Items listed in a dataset
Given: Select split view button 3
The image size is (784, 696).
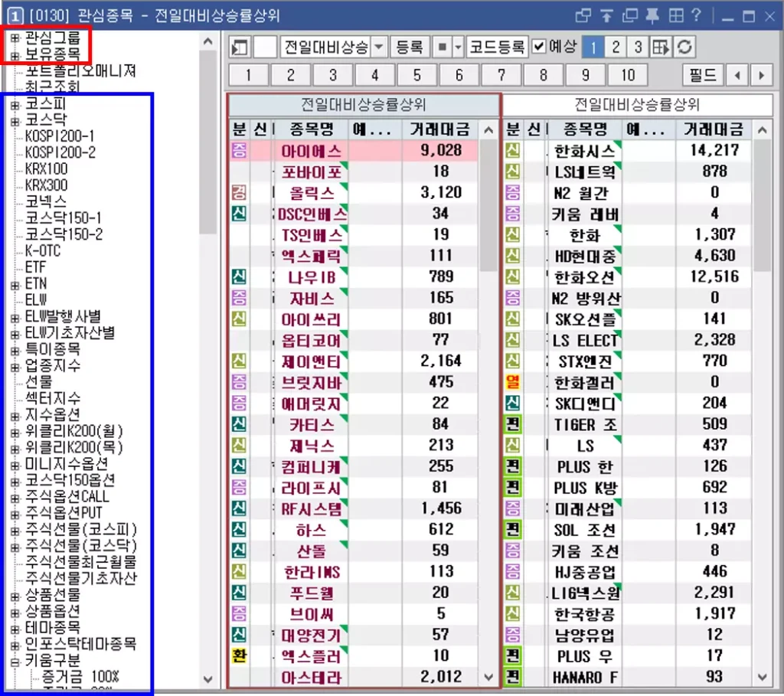Looking at the screenshot, I should (x=638, y=47).
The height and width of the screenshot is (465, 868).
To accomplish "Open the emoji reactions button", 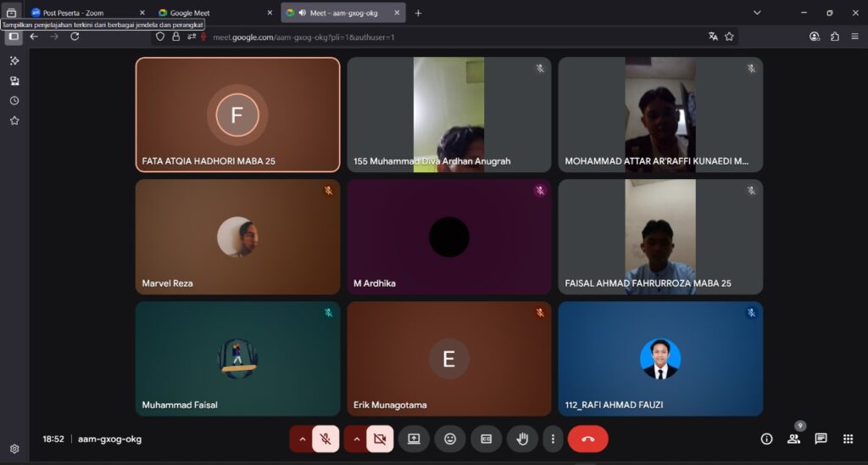I will click(x=450, y=439).
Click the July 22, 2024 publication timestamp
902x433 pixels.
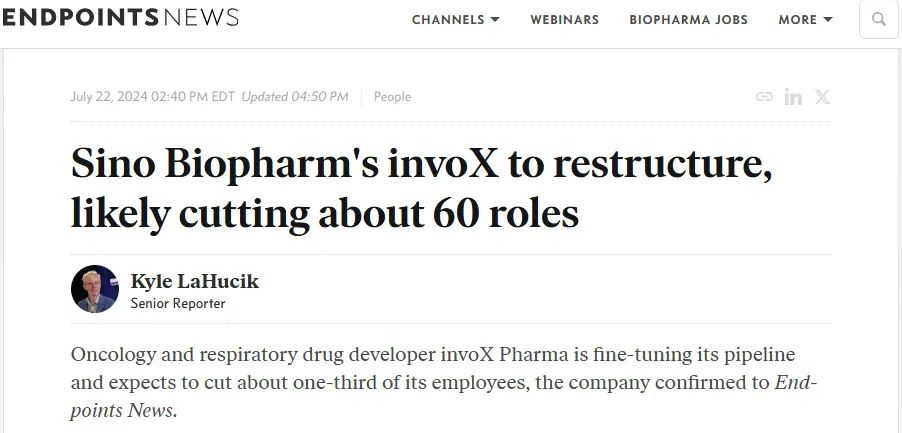152,97
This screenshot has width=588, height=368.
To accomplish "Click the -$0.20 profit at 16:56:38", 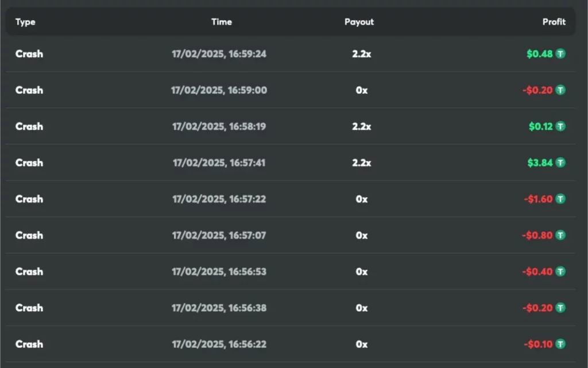I will tap(537, 308).
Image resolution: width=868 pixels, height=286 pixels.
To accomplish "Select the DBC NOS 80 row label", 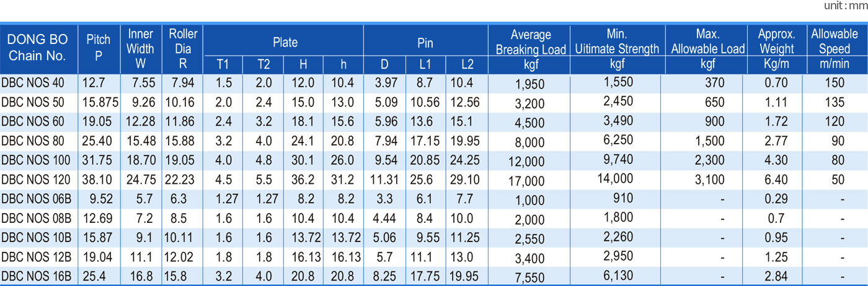I will [x=32, y=141].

**Aim of the exercise:** Read the entries and select each line where the word "height" is found.

**Worked solution:**
The height and width of the screenshot is (465, 868).
This screenshot has width=588, height=368.
Image resolution: width=868 pixels, height=286 pixels.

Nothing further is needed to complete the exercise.